WebNovels

Chapter 33 - Chapter 33 - Wind Antechamber

Agony was a white-hot band around his leg, a vice of star-metal teeth clamped just above the ankle. Nerve-fire screamed up his shin, and a deep, throbbing ache promised worse damage beneath the skin. The ring on his finger pulsed in a steady, frantic rhythm, a second heartbeat of pure warning. Outside the iris, the gale howled, and the tic-tic-tic of knife-rain spicules pinged against the Niche's exterior lip.

Li Tian's mind partitioned the pain, filing it as data. He braced his upper body against the inner jamb of the antechamber, his muscles straining. He timed the macro cadence—the OUTBLAST that tried to suck him back out, the brief wind-hold, the IN-DRAW that pulled him deeper. On the next wind-hold, when the torque on his leg lessened by a fraction, he wedged himself more securely.

His eyes, adjusted to the dim light, found it: an inner pressure latch-glyph set among the star-staples, within arm's reach. A release mechanism. He fumbled the star-map shard from his belt, his fingers clumsy with residual numbness from the last devour. He pressed it to the glyph.

The staples flared. The iris didn't fully open, but it groaned and retracted just enough—a two-beat partial release.

He didn't hesitate. He yanked his leg free.

The sensation was a hot, wet tear. Skin and muscle ripped against the retracting teeth. A flood of warmth soaked his boot, pooling under the malleolus. He spiral-bled the fresh, searing agony instinctively, but the damage was done. A deep, bleeding gash now circled his leg. The cost of freedom.

He collapsed into the Wind Antechamber, a cramped, tubular space. The air was still turbulent, but the cycle was different, faster, tighter. A sharp OUTFLUSH from the interior, a knife-silent HOLD, then a sharp IN-PULL that dragged him toward a dark, vertical shear chute at the chamber's far end.

Relearn the room.

He calibrated, pushing himself up. His Vein Steps were now limping shuffles, taken only during the silent HOLD. His Star Lung breaths were shallow sips of air. The cost was a vise around his chest, sparkles in his vision, and the clamped ankle screaming with every shift of weight. The old pins-and-needles in his forearm returned with a vengeance whenever he used that arm for support.

The way forward was blocked by a Star Shear Grid, a lattice of thin, cold, rotating hexagonal filaments that hummed with a deadly song. It didn't care about speed; it reacted to disruption, to a pressure change on the wrong phase.

He studied the pattern. A suture tick was mounted on the wall nearby, its needle primed to fire on a pressure spike. On an OUTFLUSH, he used a fragment of his shattered bone wedge to trigger the tick. The star-metal needle shot forward, embedding itself in the grid's frame with a sharp ping. The grid's rotation stuttered for a single, precious HOLD.

He slid through the null space, his movements precise, his injured leg held clear, his toe-edges finding silent purchase on the floor. No devour. Only timing.

"Mind your interval."

The polite line slithered through the chamber, a venomous courtesy.
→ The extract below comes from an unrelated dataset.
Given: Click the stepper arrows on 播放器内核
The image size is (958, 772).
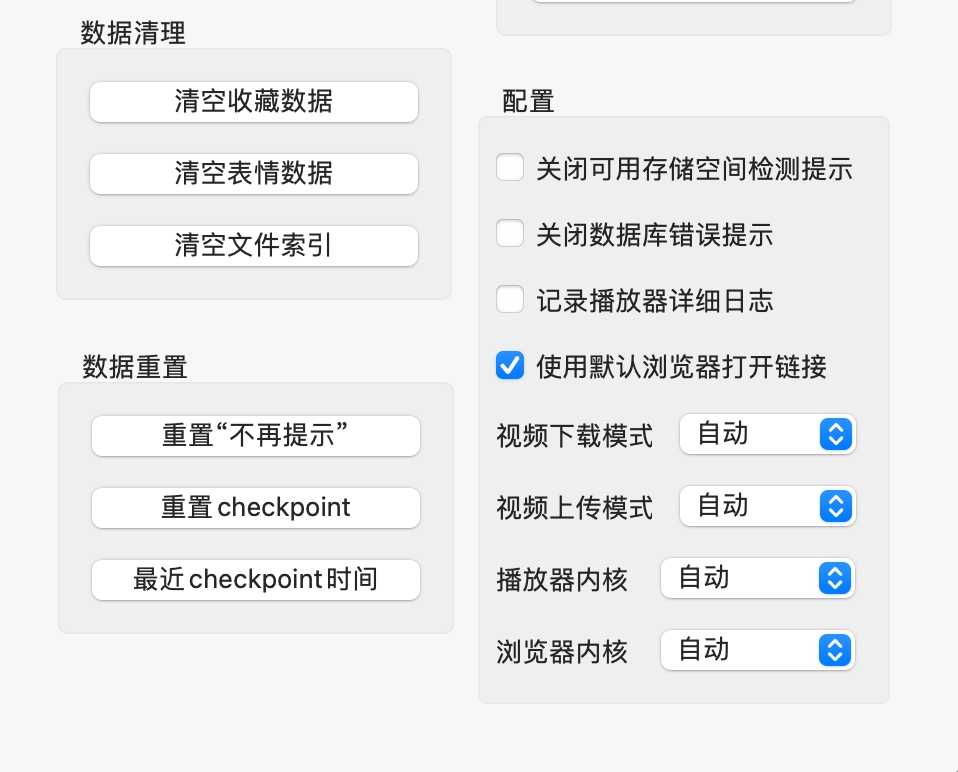Looking at the screenshot, I should point(834,578).
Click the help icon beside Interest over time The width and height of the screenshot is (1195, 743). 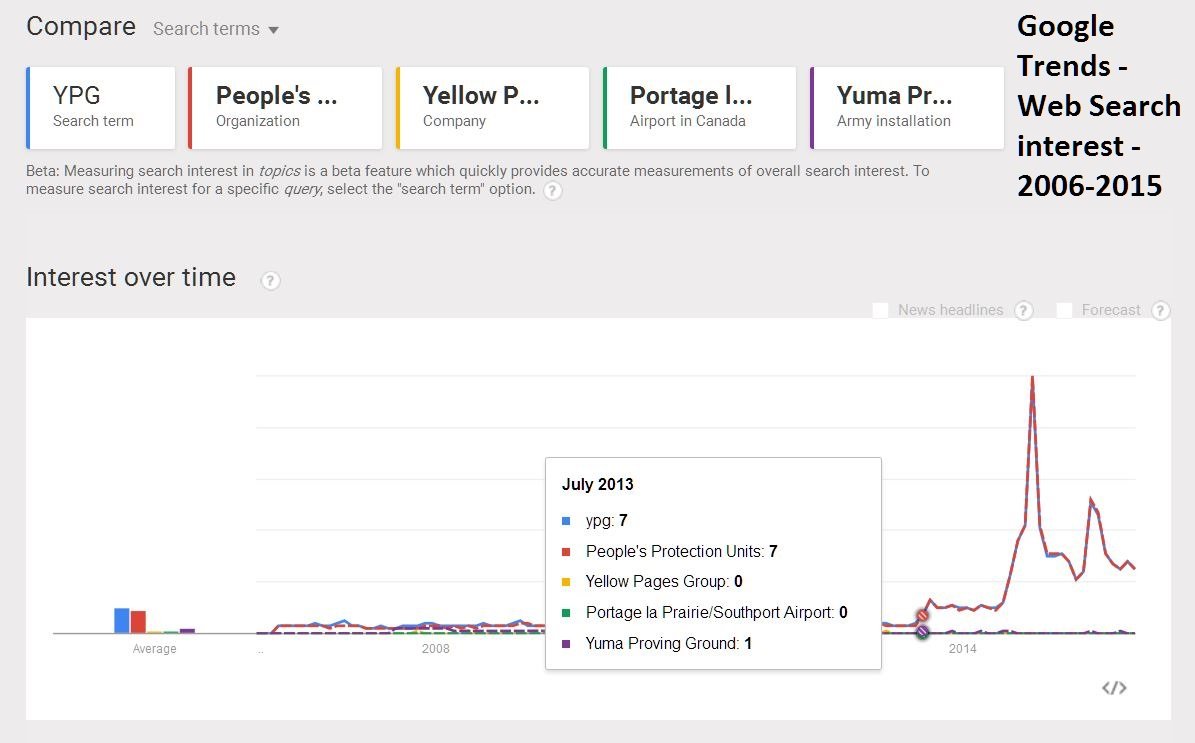click(270, 281)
A talisman detonated outside. The micro-cycle flipped. The expected HOLD became a sudden, violent IN-PULL.

The force yanked him off his feet, dragging him toward the shear chute. He didn't fight it. He belly-dropped into a lee-notch in the wall, his body slamming against the star-staples. He re-timed his breathing, riding out the aberrant surge without a power move, his discipline a shield.
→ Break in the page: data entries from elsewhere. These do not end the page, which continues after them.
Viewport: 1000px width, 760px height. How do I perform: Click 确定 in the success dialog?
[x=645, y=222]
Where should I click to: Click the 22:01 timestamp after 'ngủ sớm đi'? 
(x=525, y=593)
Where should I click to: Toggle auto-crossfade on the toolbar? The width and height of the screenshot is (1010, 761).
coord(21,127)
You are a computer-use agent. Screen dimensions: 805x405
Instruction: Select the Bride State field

As the cycle normalized, he began crawling toward the low wind valve that was the exit. A cross-filament from the now-recovered Shear Grid, disturbed by the talisman's aftermath, kissed the air where his bad ankle had been a moment before. He jerked his leg back, but a side vent, misaligned by the sabotage, scythed toward his ribs. There was no dodging in the tight space.

He opened a pinpoint micro-devour over his ribs.
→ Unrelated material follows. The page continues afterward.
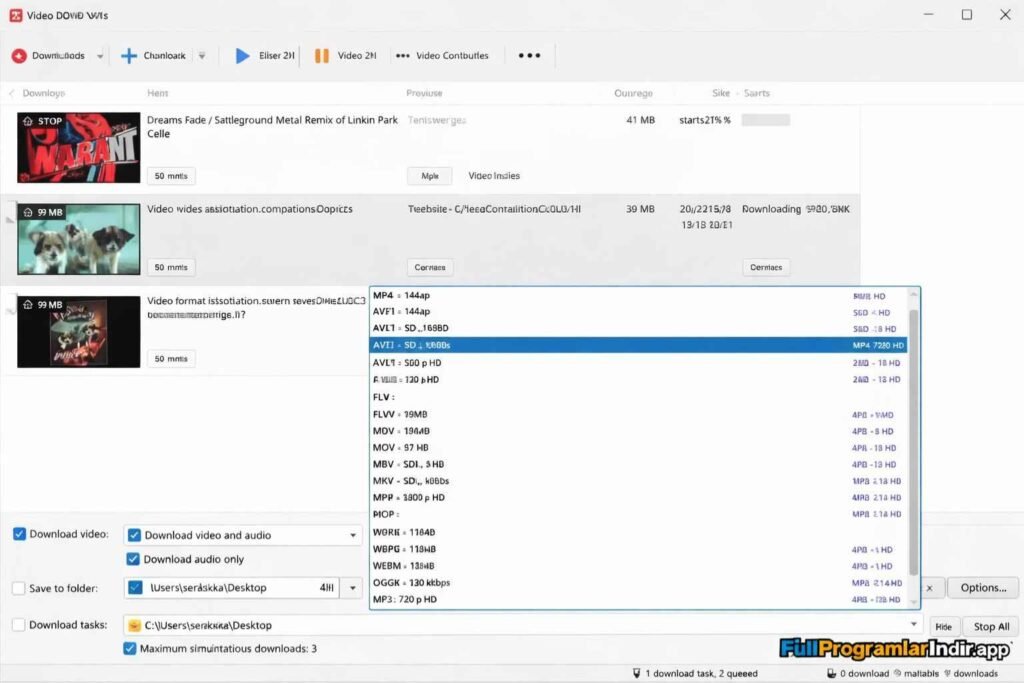
Task: Click the progress bar of the first download
Action: click(769, 118)
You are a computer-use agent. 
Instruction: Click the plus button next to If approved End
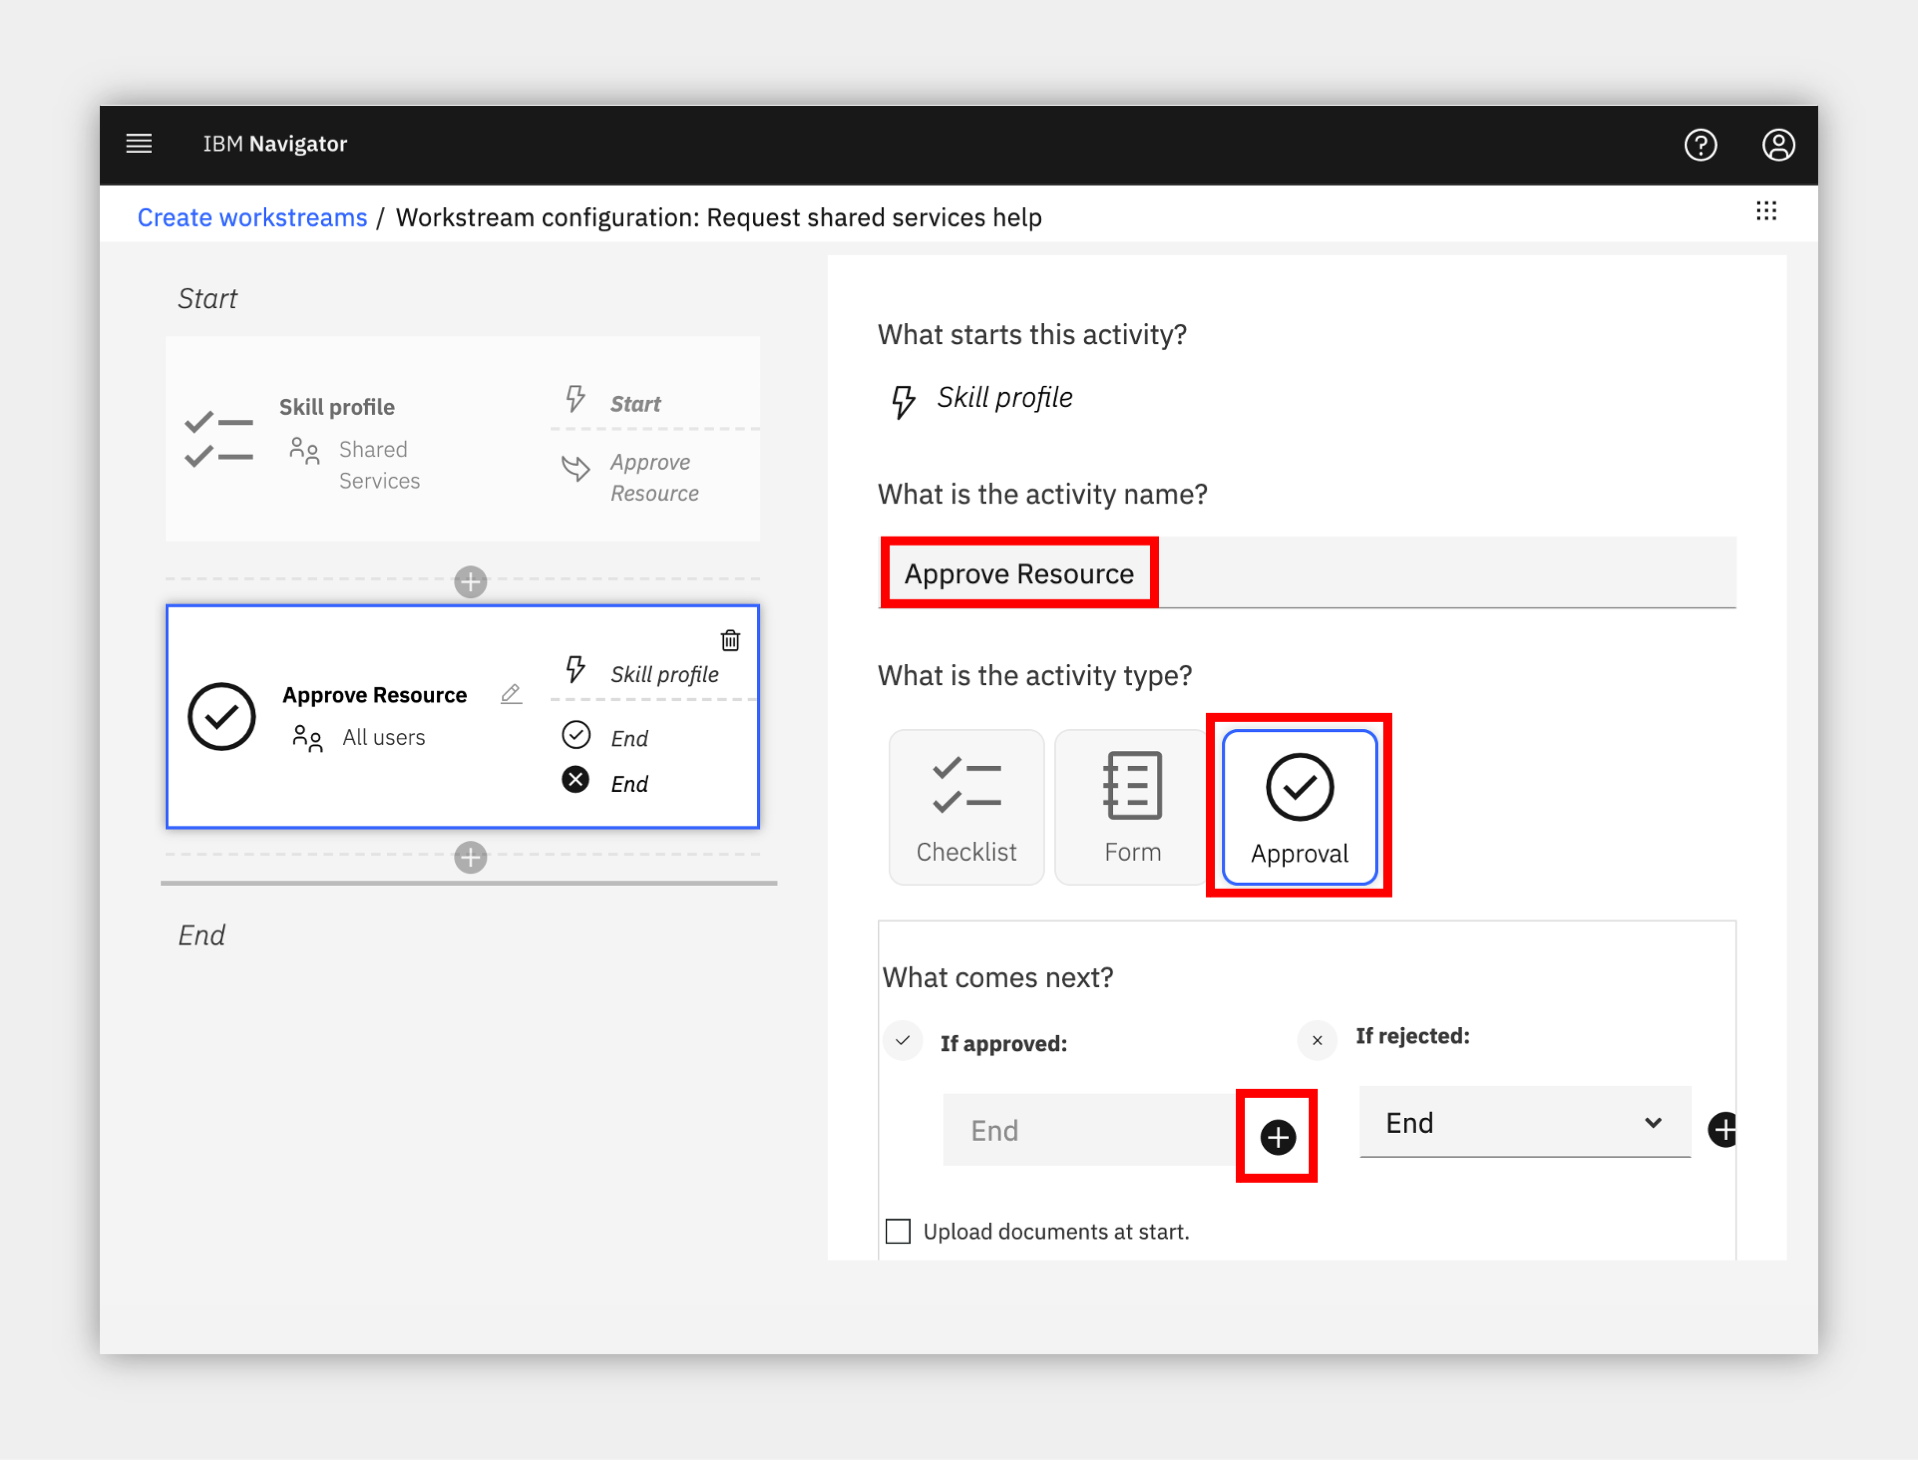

The backlash was a frozen nail hammered between his bones. Iron flooded his mouth, and his fingertips went numb. The side vent's force was deflected, screeching against the ceiling. He spiral-bled immediately, pressing his palm to the floor, the cost a deep, tooth-aching throb that joined the chorus of his pain.

Past the grid, he found the inner gate: a low, round wind valve. A latch-glyph glowed faintly at its center. He pressed the star-map shard to it during a HOLD. The valve irised open, a narrow crawl aperture leading into darkness. It would stay open for one HOLD + one IN-PULL window only.

He committed, dragging his body through the tight space, his injured leg trailing. He was almost through, his shoulders clearing the aperture.

The tendon loop still tied around his boot snagged on the sharpened edge of the iris. The next IN-PULL yanked him backward with brutal force, his body slamming against the valve, the loop tightening like a noose and dragging him toward the roaring shear chute.